Exact copy, no pictures: every line from the one that contains "Where should I" through the end of the data below, and nothing else.

*** Dataset excerpts ***

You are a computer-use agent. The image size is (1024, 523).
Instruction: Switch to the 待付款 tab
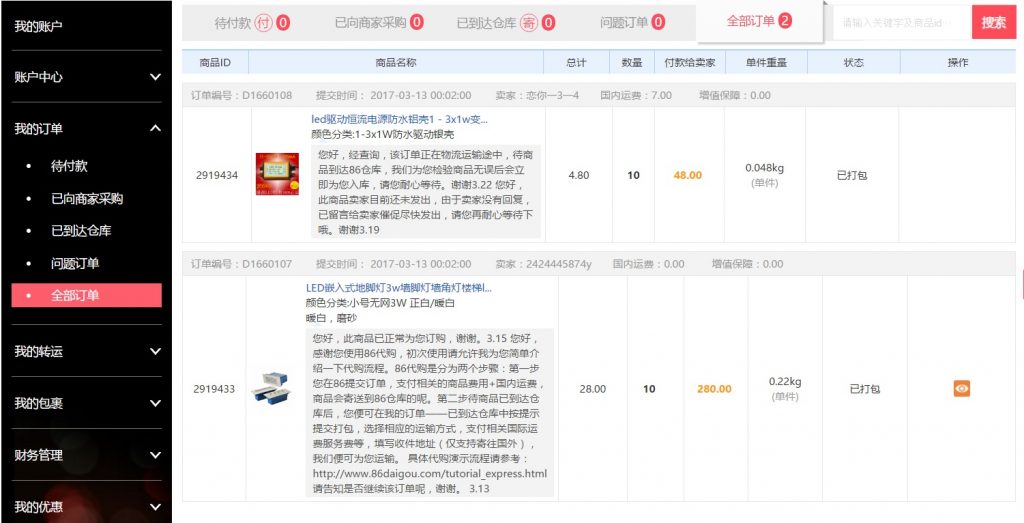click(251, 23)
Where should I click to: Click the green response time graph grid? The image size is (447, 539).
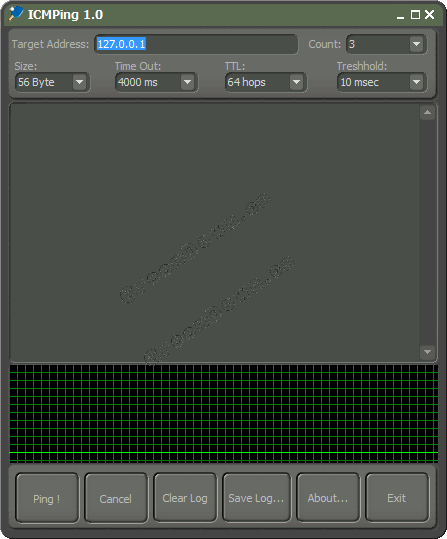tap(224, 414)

*** End of Dataset excerpts ***

Response to this task.
Where should I click to: Click the green response time graph grid? The image size is (447, 539).
tap(224, 414)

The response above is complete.